Certainly, individual rights and interests are important to all communities, but they should not be the primary focus for basic community health policy. It may be an appropriate part of the legal analysis and it is certainly an appropriate part of the political analysis, but the discussion must also include a community needs focus.
Of course, a major question becomes how will that community focus be actualized without infringing on individual rights? Frankly, as long as we continue to think of individual rights and community interests as dichotomous needs in conflict with each other, it is impossible to construct a solution. Community Health Interventions
To that end, then, we can now look at the traditional public health approach to promoting community health. Public health interventions can be classified as primary, secondary, and tertiary intervention. Primary intervention steps in and prevents disease entirely--the disease never happens and never occurs. For example, school vaccination, fluoridation of the community water, and sanitation efforts are all primary community health interventions.

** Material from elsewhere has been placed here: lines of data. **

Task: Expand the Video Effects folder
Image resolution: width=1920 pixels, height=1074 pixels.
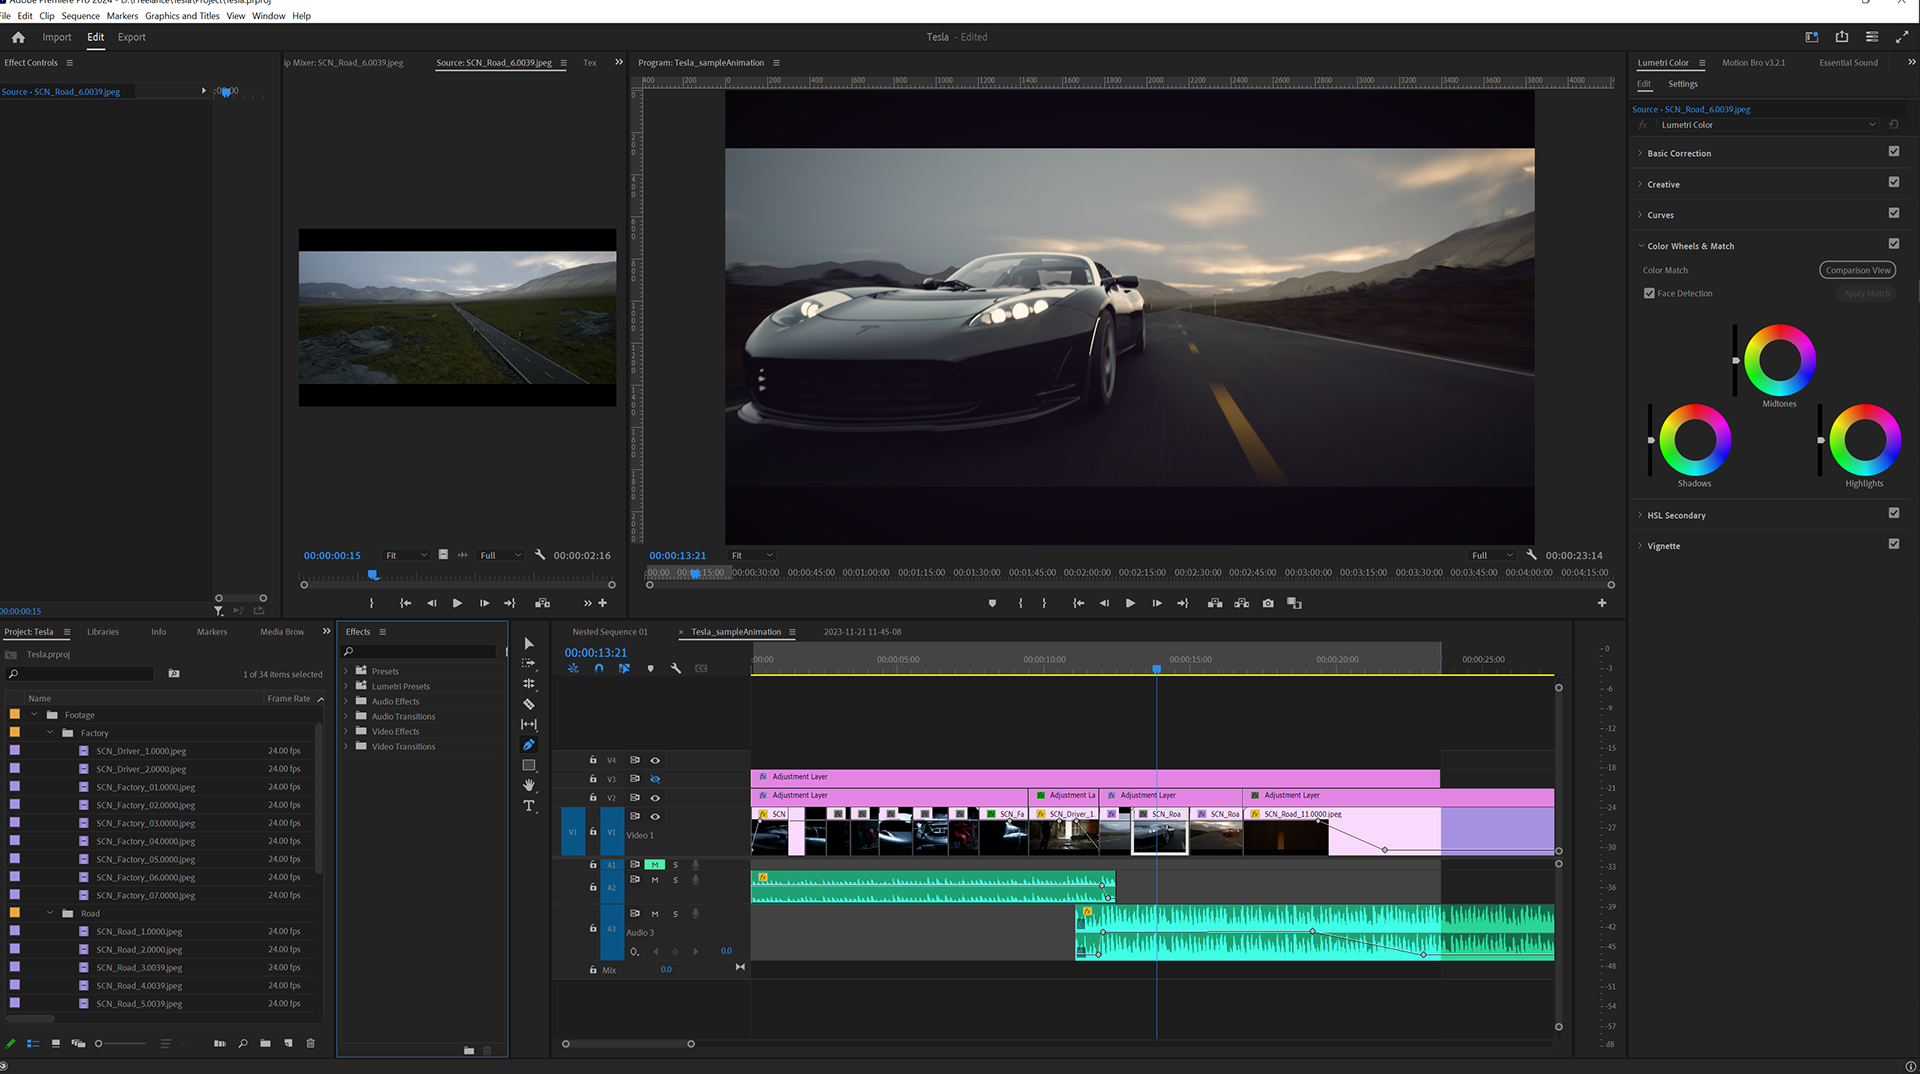Action: click(347, 731)
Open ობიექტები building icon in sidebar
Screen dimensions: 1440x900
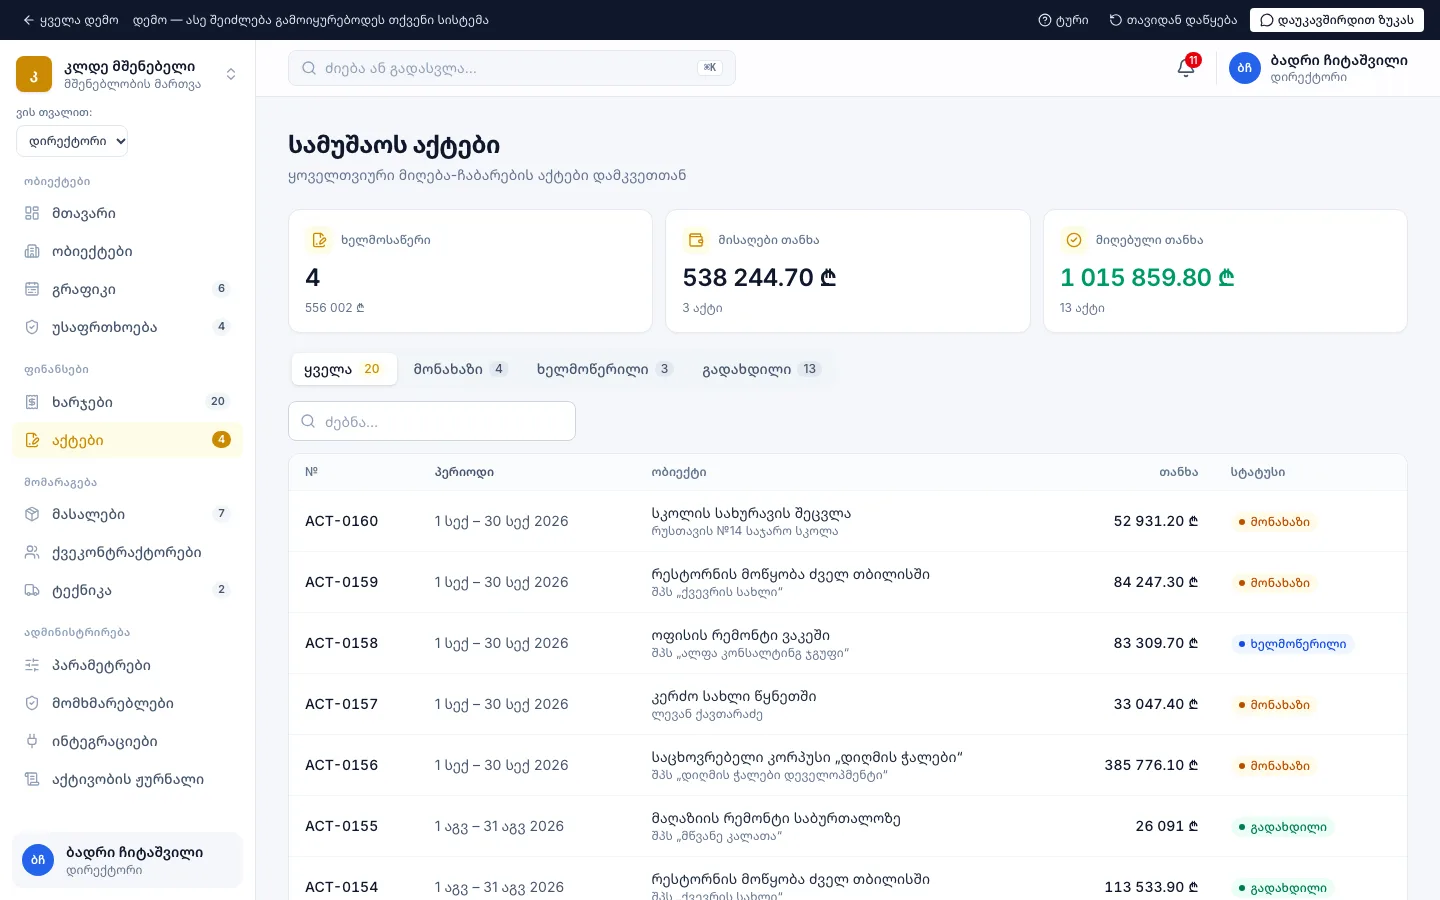[32, 251]
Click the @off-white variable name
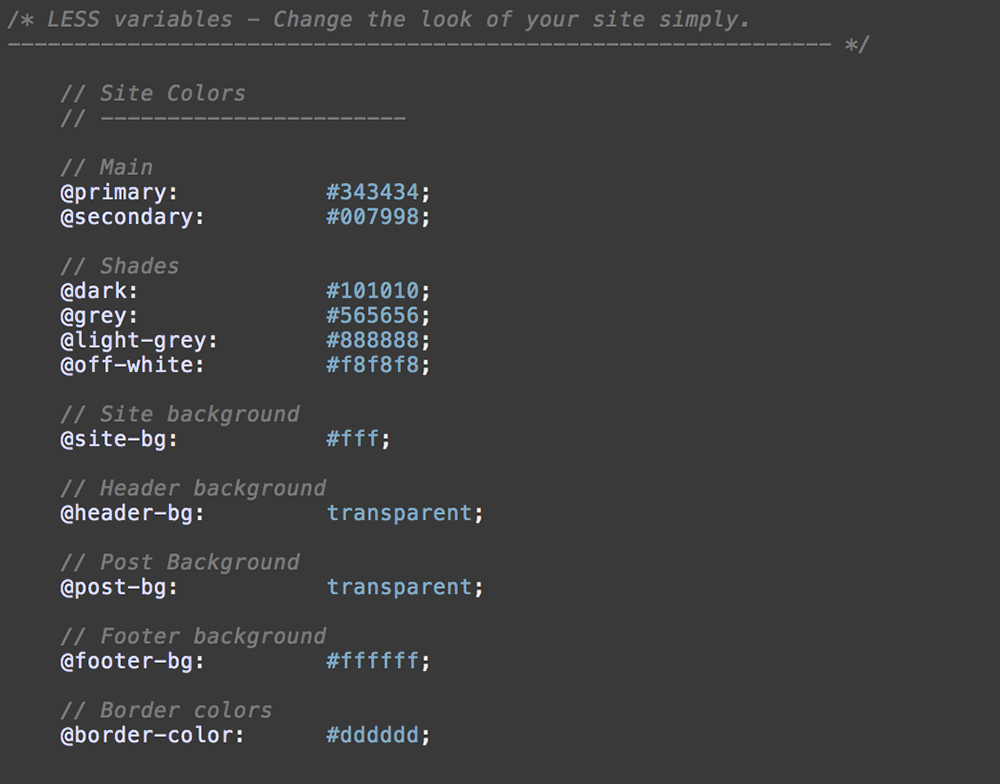 [x=131, y=365]
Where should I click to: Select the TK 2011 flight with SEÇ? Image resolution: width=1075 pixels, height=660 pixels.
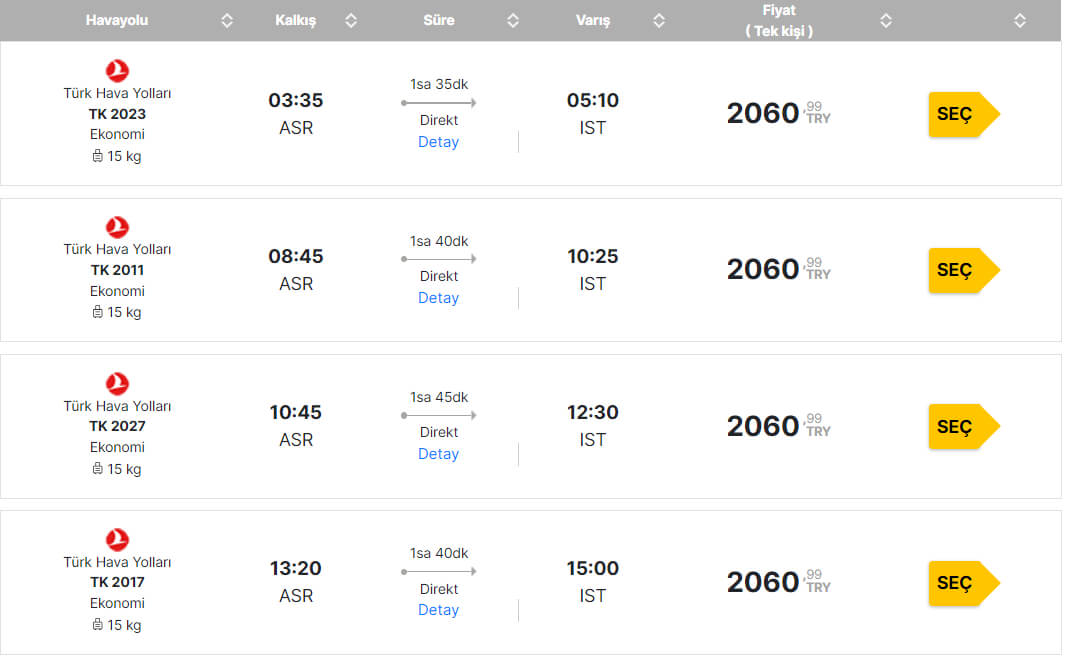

Tertiary interventions are efforts to minimize the long-term effect of a disease. Tertiary intervention is not prevention. The disease or disorder has occurred; effort is directed at minimizing the effect. Tertiary intervention is treatment. The baby is here, we cannot stop fetal alcohol syndrome, how do we now deal with it, how do we now help that child affected by fetal alcohol syndrome? It is treating a problem that has not been prevented--a problem that exists because primary and secondary interventions were not effective. For example, diet and exercise will not prevent diabetes. Rather, these interventions will affect the impact of the disease on the individual and thus the community.
Many people tend to think of community health as prevention. But prevention is only one aspect. Treatment is an aspect since the community is just as affected by the diseases that go untreated as by those that go unprevented. So, though we can't prevent a disease, it is nevertheless appropriate to implement tertiary community health intervention.
Secondary interventions fall between prevention and treatment. These efforts are both to prevent the further development of the disease and to lessen the impact of the existing disease. For example, throat cancer is fairly curable if caught early.